Querido Moheno Tabares (3 December 1873 – 12 April 1933) was the Secretary of Foreign Affairs in Mexico from 1913 to 1914.

==Life and career==
Moheno Tabares was born in Pichucalco, Chiapas, on 3 December 1873. After primary education in his home town and secondary schooling in San Juan Bautista, Tabasco, he earned a law degree from the National Law School in 1897. He wrote for the newspapers El Demócrata and Nueva era and was jailed "many times" for his opposition to the regime of Porfirio Díaz. In 1912 he was elected to represent Chiapas's 6th district in the Chamber of Deputies and, in 1914, he was elected to the Senate. During his time in the lower house, he was a member of the El Cuadrilátero group, which vehemently opposed the administration of President Francisco I. Madero.

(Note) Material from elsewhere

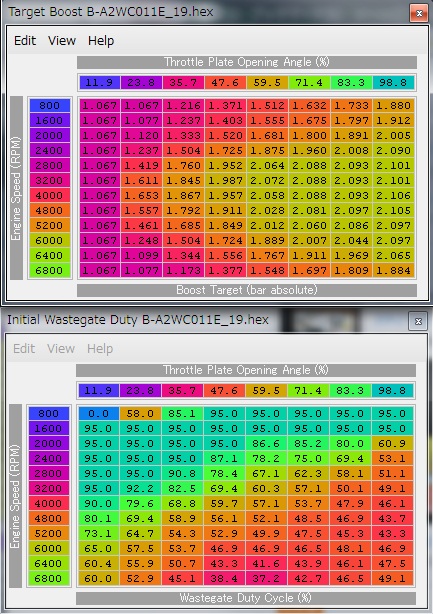Image resolution: width=433 pixels, height=614 pixels.
Task: Select boost cell 1.419 at 2800 RPM
Action: [x=141, y=165]
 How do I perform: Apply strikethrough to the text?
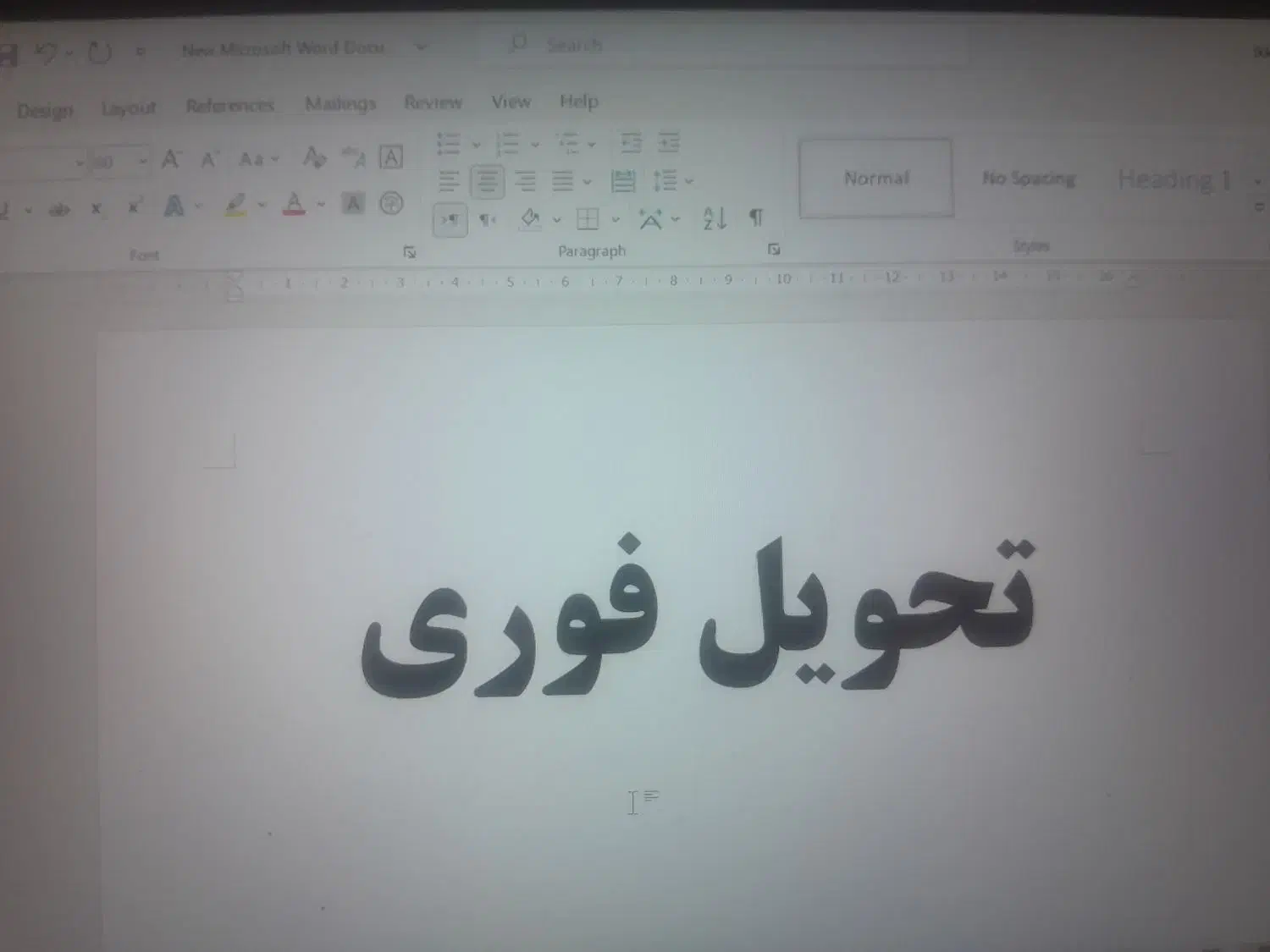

On 1 October 1913, he was appointed Secretary of Foreign Affairs in the cabinet of Victoriano Huerta. During his four months in office, he had to deal with the U.S. government's refusal to recognise the Huerta administration and with compensation demands from foreign governments for damage caused by the 1910 Revolution. He also had to explain Huerta's dissolution of Congress. On 17 February 1914 he was removed from Foreign Affairs and appointed Secretary of Development. He resigned from that position on 3 July 1914 and immediately went into exile in Cuba and, later, the United States.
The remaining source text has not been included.